Copy out the Cochrane review summary on initial arch wires below word for word, in full.
TEXT UNDER STUDY section start
No reliable evidence that any specific initial arch wire material is better than another for orthodontic treatment

iStock_000002551343XSmall colourful braces on teeth

This is the latest update of a Cochrane review which aims to assess the effects of initial arch wires for alignment of teeth with fixed orthodontic braces in relation to alignment speed, root resorption and pain intensity.

The Cochrane Oral Health Group’s Trials Register, CENTRAL, Medline and Embase databases were searched.  Handsearching of a number of orthodontic journals was also undertaken. Orthodontic and IADR conference abstracts were searched along with the reference lists of identified studies. There were no restrictions with regard to publication status or language of publication.  Only randomised controlled trials involving fixed appliance therapy were included. Standard Cochrane methodological approaches were used.

  • 9 studies (571 participants) were included.
  • All trials were at high risk of bias.
  • None of the trials reported the important adverse outcome of root resorption.
  • 4 trials compared Multistrand stainless steel initial arch wires compared to superelastic nickel titanium (NiTi) initial arch wires. Because of difference comparisons and outcomes no meta-analysis was possible. There was insufficient evidence to identify differences in either rate of alignment or pain between stainless steel and NiTi initial arch wires.
  • 2 trials compared conventional (stabilised) NiTi initial arch wires compared to superelastic NiTi initial arch wires. There was insufficient evidence to identify differences between the two.
  • 3 trials compared single-strand superelastic NiTi initial arch wires compared to other NiTi (coaxial, copper NiTi (CuNiTi) or thermoelastic) initial arch wires. There is very weak unreliable evidence, based on one very small study (n = 24) at high risk of bias, that coaxial superelastic NiTi may produce greater tooth movement over 12 weeks, but no information on associated pain or root resorption. This result should be interpreted with caution until further research evidence is available. There is insufficient evidence to determine whether or not there is a difference between either thermoelastic or CuNiTi and superelastic NiTi initial arch wires.
TEXT UNDER STUDY section end
DATA TO EXAMINE section start
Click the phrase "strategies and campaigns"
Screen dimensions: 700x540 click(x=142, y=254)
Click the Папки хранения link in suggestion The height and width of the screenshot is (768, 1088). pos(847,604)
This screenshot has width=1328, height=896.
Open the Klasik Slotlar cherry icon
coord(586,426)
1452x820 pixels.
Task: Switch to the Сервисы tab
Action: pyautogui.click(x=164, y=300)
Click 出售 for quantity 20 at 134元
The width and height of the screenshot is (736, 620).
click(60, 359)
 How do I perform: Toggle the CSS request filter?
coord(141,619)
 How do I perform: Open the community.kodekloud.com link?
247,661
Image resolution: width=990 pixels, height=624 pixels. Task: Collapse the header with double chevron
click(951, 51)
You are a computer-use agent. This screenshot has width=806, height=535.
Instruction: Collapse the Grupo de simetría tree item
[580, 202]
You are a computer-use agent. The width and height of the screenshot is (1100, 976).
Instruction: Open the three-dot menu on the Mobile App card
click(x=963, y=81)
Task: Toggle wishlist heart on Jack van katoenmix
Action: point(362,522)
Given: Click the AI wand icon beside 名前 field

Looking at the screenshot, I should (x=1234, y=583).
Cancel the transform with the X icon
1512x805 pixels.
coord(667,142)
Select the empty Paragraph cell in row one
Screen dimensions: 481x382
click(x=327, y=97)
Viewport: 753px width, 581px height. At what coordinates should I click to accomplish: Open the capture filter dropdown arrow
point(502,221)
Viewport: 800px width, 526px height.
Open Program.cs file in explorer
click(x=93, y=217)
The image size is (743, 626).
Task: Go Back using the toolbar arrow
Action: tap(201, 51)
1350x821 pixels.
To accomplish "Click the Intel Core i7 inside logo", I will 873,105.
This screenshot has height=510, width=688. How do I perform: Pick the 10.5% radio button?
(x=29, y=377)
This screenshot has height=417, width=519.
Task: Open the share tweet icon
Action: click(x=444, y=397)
DATA TO EXAMINE section end
• [EXERCISE SOLUTION]
No reliable evidence that any specific initial arch wire material is better than another for orthodontic treatment

iStock_000002551343XSmall colourful braces on teeth

This is the latest update of a Cochrane review which aims to assess the effects of initial arch wires for alignment of teeth with fixed orthodontic braces in relation to alignment speed, root resorption and pain intensity.

The Cochrane Oral Health Group’s Trials Register, CENTRAL, Medline and Embase databases were searched.  Handsearching of a number of orthodontic journals was also undertaken. Orthodontic and IADR conference abstracts were searched along with the reference lists of identified studies. There were no restrictions with regard to publication status or language of publication.  Only randomised controlled trials involving fixed appliance therapy were included. Standard Cochrane methodological approaches were used.

  • 9 studies (571 participants) were included.
  • All trials were at high risk of bias.
  • None of the trials reported the important adverse outcome of root resorption.
  • 4 trials compared Multistrand stainless steel initial arch wires compared to superelastic nickel titanium (NiTi) initial arch wires. Because of difference comparisons and outcomes no meta-analysis was possible. There was insufficient evidence to identify differences in either rate of alignment or pain between stainless steel and NiTi initial arch wires.
  • 2 trials compared conventional (stabilised) NiTi initial arch wires compared to superelastic NiTi initial arch wires. There was insufficient evidence to identify differences between the two.
  • 3 trials compared single-strand superelastic NiTi initial arch wires compared to other NiTi (coaxial, copper NiTi (CuNiTi) or thermoelastic) initial arch wires. There is very weak unreliable evidence, based on one very small study (n = 24) at high risk of bias, that coaxial superelastic NiTi may produce greater tooth movement over 12 weeks, but no information on associated pain or root resorption. This result should be interpreted with caution until further research evidence is available. There is insufficient evidence to determine whether or not there is a difference between either thermoelastic or CuNiTi and superelastic NiTi initial arch wires.